Me: I don’t agree with you. I do not kid when I tell you I want honesty. I want to know every grain of truth that there is: about the past, about everything. When I love you, I give you the whole damn truth and I expect the same. I want to know about the girl you kissed, the girl you almost cheated with, the atrocities of your past, everything. When there is honesty, we give ourselves a chance at forgiveness. A chance at new beginnings.
Marvin: Would you really want to know how I kissed that hot girl in my office because you and I were not on talking terms? Would you have the patience to hear about how she kissed me more than I kissed her because the man in me wanted it but the soul in me knew it belonged with you and no other? Would you want to know my loins stirred with lust after I saw some thick set woman walk by? Would you want to know my ex visited and although we didn’t revisit the bed-times, I had wet dreams about her? Would you want to know? Can you handle it?
Me: Yes, I would want to know. And it should not be your business if I can handle it or not. Your responsibility is to be honest, and my responsibility is to make do with that information however best I can process it. If I resolve to forgive you, it will be my prerogative. If I resolve to leave because it is too much for me, then maybe we shouldn’t have been together in the first place. I think people who feel self-righteous about their ability to hide the truth are in fact selfish egoistic bastards. You are not afraid to tell the truth because you are concerned about my well-being, rather you are afraid because you worry about how I will begin to see you and how my feelings for you might change; how you might stop being the guy I love and dote on and start being the one who hurt me, the one who cheated.
Marvin: That is not true… and I am not saying I would not be honest with you, all I am saying is that I think beyond honesty, love and respect are the most important things in a relationship.
Me: All I am saying is if you love me, you will respect me enough to be honest with me; or even better, respect me enough to not do those things you would not have the heart or humor to be honest about.
Honesty is the fastest way to prevent a mistake from turning into a failure
Honesty is a double-edged sword, and I think that in all sincerity, there will be times in each person’s life when we will contemplate on the perks of being honest and the perks of keeping our mouths tight shut– because we are humans, and more often than we may wish it happened, we are not always in control of our bodies or the things we do and/or say. We have “wants and desires” and then there is “the way that things should be”, but the path of life is not all rights and lefts, or rights and wrongs, or blacks and whites. Some days don’t come with choices, they impose their will on us and leave us with the torment of whom to tell the story to.
And this is not just about romantic relationships…
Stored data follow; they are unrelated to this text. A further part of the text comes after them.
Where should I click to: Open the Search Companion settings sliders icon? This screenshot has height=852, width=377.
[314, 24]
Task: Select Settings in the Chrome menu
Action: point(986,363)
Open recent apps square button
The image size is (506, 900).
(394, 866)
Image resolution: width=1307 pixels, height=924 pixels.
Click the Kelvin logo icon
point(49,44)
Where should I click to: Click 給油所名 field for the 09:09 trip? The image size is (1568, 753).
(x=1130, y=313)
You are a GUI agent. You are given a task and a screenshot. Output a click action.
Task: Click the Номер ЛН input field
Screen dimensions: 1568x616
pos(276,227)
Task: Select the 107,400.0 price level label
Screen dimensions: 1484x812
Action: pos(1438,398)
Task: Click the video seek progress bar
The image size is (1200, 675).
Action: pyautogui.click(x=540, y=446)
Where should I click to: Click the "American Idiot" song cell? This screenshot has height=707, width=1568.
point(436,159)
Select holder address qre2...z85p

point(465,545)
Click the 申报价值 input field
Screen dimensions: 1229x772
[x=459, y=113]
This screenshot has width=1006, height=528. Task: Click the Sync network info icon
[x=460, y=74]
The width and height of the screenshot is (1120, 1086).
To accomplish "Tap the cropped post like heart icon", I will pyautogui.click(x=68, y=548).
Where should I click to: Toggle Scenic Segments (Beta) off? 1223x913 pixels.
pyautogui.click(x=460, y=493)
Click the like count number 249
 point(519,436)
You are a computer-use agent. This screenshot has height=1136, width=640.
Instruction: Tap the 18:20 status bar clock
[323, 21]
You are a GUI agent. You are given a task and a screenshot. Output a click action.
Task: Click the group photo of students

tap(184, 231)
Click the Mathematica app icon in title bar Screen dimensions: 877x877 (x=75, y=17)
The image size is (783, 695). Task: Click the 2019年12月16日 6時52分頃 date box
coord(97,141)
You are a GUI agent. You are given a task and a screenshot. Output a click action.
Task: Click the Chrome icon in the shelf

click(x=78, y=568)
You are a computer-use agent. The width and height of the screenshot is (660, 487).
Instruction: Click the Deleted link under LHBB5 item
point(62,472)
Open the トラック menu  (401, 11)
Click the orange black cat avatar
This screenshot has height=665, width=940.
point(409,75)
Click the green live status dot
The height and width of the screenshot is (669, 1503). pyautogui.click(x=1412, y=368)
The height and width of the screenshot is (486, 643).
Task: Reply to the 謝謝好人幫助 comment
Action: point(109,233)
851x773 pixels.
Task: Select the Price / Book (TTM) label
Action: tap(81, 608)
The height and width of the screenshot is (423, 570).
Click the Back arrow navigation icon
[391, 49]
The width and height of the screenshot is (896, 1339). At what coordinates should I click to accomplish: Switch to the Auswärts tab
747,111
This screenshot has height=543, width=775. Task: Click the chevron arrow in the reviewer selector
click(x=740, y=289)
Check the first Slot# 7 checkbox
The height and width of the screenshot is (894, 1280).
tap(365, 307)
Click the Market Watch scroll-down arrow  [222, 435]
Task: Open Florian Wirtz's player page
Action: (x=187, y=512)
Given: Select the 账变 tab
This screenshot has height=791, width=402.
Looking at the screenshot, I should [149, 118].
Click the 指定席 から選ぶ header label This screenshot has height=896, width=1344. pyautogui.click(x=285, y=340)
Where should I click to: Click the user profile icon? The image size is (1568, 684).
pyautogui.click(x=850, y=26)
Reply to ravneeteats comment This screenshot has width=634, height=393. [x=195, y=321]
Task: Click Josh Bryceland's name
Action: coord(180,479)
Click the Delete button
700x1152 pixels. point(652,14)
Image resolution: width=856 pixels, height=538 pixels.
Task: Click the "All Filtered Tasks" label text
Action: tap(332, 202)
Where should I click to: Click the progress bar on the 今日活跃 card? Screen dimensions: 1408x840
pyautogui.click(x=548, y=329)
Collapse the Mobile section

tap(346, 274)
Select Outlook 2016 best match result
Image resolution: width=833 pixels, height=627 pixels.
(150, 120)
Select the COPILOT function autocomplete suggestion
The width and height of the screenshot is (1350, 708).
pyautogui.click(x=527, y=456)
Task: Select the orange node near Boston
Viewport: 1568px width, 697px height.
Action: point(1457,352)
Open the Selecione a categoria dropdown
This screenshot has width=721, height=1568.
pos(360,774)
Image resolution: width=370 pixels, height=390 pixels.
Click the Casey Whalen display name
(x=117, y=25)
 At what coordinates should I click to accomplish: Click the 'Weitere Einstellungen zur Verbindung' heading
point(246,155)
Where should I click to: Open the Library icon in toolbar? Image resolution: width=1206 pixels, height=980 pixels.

Recently, I was honest about something to someone very dear, and (surprisingly or unsurprisingly) I expected to get a certain kind of reaction, which I did not immediately get. I was thinking (quite self-righteously) to myself “I could have lied! I damn well could have lied but I chose to say the truth, so I deserve to be cut some slack” but really? Now, I see that thinking the way I thought then would amount to me trying to rationalize dishonesty, like everyone does it, so why not me?! But of course as we already know, the ubiquitousness of a thing doesn’t redeem it from savagery. It remains what it is!
What do you think? About the role of honesty in romantic relationships, or other relationships for that matter? In light of the abundant ways that people can now cheat (it gets as bad as you cheating and not even knowing that you are), or the fact that, increasingly, it seems as though there is no reward for or gain in being honest. Should we even expect a reward for being honest? Should we spread the dirty linen wide and clear in front of our partner’s eyes, unthinking, uncaring? I think yes, despite the consequences.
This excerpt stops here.